Daily Commentary by Larry Baer: The clock is ticking and the battle lines are
being drawn.
President Obama will
address the nation at 1:05 p.m. ET this afternoon as the tense negotiations
with Congress on establishing a plan to avoid the economic devastation a second
recession could cause begins. Republican House leader John Boehner has
scheduled his own news conference prior to the President's remarks. Both
men will be engaged in efforts to prevent the economy from going over the
"fiscal cliff" of steep government spending cuts and tax increases
due to be implemented under existing law at the stroke of midnight on December
31st.
The non-partisan
Congressional Budget Office continues to reiterate its warning that if left
unresolved, the abrupt fiscal tightening will knock the economy back into a
recession, with employment rates likely to soar back to 9.0% or so. From
a mortgage interest rate perspective the good news is that another slump in the
economy will almost certainly prove supportive of the prospects for steady to
perhaps fractionally lower mortgage interest rates - the bad news is that the
plunge in job creation and the related negative impact on consumer confidence
will make ready, willing and able borrowers increasingly hard to find.

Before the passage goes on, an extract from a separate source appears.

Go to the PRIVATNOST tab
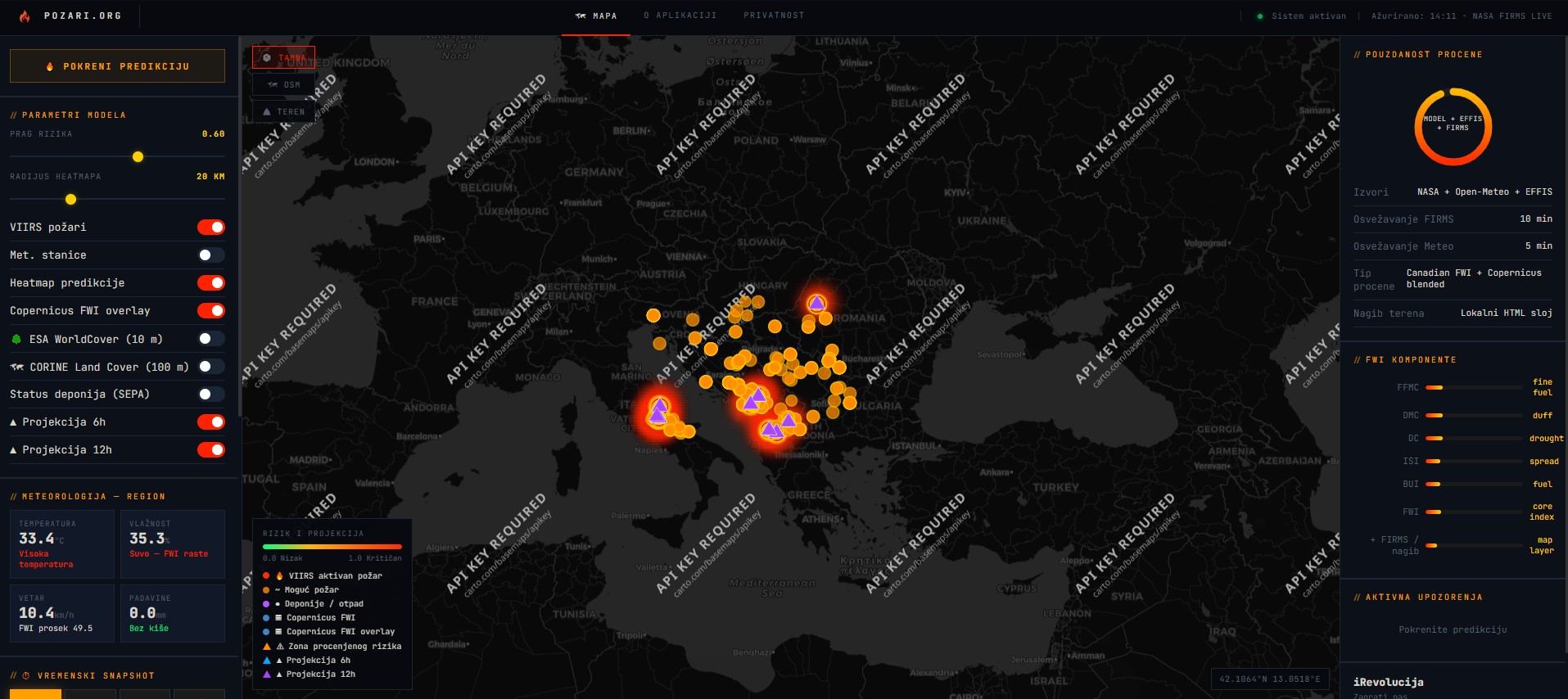click(x=774, y=16)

Should investors begin to sniff the possibility of a
political compromise with enough merit to avoid economic calamity -- we will
likely see a shift in the dynamics supporting mortgage interest rates at modern
day lows. Until/unless such an event occurs -- mortgage interest rates
are unlikely to make an extended move toward higher levels.
Looking ahead to the
coming holiday shortened week the release of the October Retail Sales and
October Producer Price Index on Wednesday followed by the Thursday morning
release of the October Consumer Price Index will serve as the center piece of
an otherwise quiet period for economic news. All three mid-week reports
are broadly expected to be mortgage interest rate neutral.